Lisa no veía la estrategia, clara como el cielo de esa mañana.
-Demanda insatisfecha, Lisa. El dueño la tiene clara: creás la enfermedad y racionás el remedio.
El encargado dio por concluida la charla y se sumergió en una decena de planillas con nombres de socios, descripciones de travesías virtuales, kilómetros recorridos, tiempos alcanzados, y cuotas impagas. Sólo cuando Lisa empieza a irse, levanta la vista de los papeles.
-¿Vos vas a ser de las que me vuelven loco, no?
Viernes, o el quinto día del intento. Después de las 8.30 AM.
Lisa pedaleaba sin reservas. Apenas podía escuchar los gritos del profesor, el más cotizado de zona norte. Desde lejos le llegaban los insultos que le profería a los gordos por ser gordos, a los flacos por ser flacos, a los que no llevaban el monitor, a los que descubría con una remera repetida en la semana. Lisa pedaleaba sin reservas. Empezaba a sentir el roce de la bicicleta. En las rectas, se concentraba en la fuerza de los muslos y cuando subía las barrancas, parada en posición tres, se ocupaba de arquear la espalda y relajar los brazos para que la tensión confluyera en los glúteos. Lisa pedaleaba sin reservas, absorbía los gemidos de los hombres, el olor a transpiración. Dos minutos de zona de saltos, arriba dos pedaleadas y sentada otras dos, el roce, Lisa, el roce en la vagina que empieza a arder. Los quejidos, la respiración agitada porque los monitores de control están llegando a 170. Lisa pedalea sin reservas. Lisa casi mareada por el calor o por el roce de ese asiento con puntas flexibles. La toca, la embiste. Lisa se entrega sin reservas a la trepada, a la escalada, al zigzag, a la magia.
-Más, más, más –grita el profesor, y suda, suda, suda.
-¿Eso es lo único que pueden dar?-vuelve a gritar, y suda, suda, suda.
La clase se acaba; Lisa parece en trance.
El profesor -remera ajustada, calza de ciclista que le aprieta el bulto, músculos perfectos, feo, como el oso- se acerca. Apoya la palma de su mano belluda sobre la mano mojada y todavía crispada de Lisa.
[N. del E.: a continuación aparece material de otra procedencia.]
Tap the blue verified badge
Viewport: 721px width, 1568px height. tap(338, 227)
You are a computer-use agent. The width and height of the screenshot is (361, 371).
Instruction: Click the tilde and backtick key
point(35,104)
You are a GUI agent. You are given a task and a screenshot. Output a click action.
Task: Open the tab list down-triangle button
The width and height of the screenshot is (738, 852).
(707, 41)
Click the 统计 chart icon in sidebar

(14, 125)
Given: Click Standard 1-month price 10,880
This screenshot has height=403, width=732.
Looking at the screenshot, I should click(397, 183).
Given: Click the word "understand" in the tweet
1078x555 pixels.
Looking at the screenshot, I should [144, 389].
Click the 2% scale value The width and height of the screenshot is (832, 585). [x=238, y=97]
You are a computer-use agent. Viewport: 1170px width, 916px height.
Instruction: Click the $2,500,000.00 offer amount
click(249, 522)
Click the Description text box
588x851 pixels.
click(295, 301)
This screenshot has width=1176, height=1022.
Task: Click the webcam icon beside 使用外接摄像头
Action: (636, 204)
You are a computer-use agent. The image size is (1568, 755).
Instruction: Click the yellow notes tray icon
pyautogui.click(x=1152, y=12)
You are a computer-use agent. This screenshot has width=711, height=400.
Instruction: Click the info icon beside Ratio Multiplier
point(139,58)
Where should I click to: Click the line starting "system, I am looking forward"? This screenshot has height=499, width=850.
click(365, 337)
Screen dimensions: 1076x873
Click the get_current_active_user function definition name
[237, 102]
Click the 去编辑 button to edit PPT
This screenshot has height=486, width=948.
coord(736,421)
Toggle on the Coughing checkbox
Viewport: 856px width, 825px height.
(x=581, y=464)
-¿Estás bien, Lisa, vas a volver?
Lisa volverá. Seguirá siendo parte de los más de veinticinco mil seducidos por el spinning, una disciplina que llegó al país en 1998 de la mano de su presentador, Clemente Habiague y que, desde entonces, no para de crecer. Deportistas innatos o simples principiantes pujan cada día por acceder a una bicicleta preparada especialmente para recorrer el indoor cycle con los más prestigiosos ciclistas y entrenadores de los gimnasios top de Barrio Norte, Palermo, Belgrano y Zona norte. Mientras los especialistas discuten si sólo es una moda más o un descubrimiento que devolverá a los cuerpos corazones sanos, sangre ligera y piernas sin celulitis, Lisa volverá a intentar, día a día, llegar a tiempo, quemar sus quinientas calorías en cuarenta minutos y dejarse llevar por la magia de los asientos de puntas flexibles.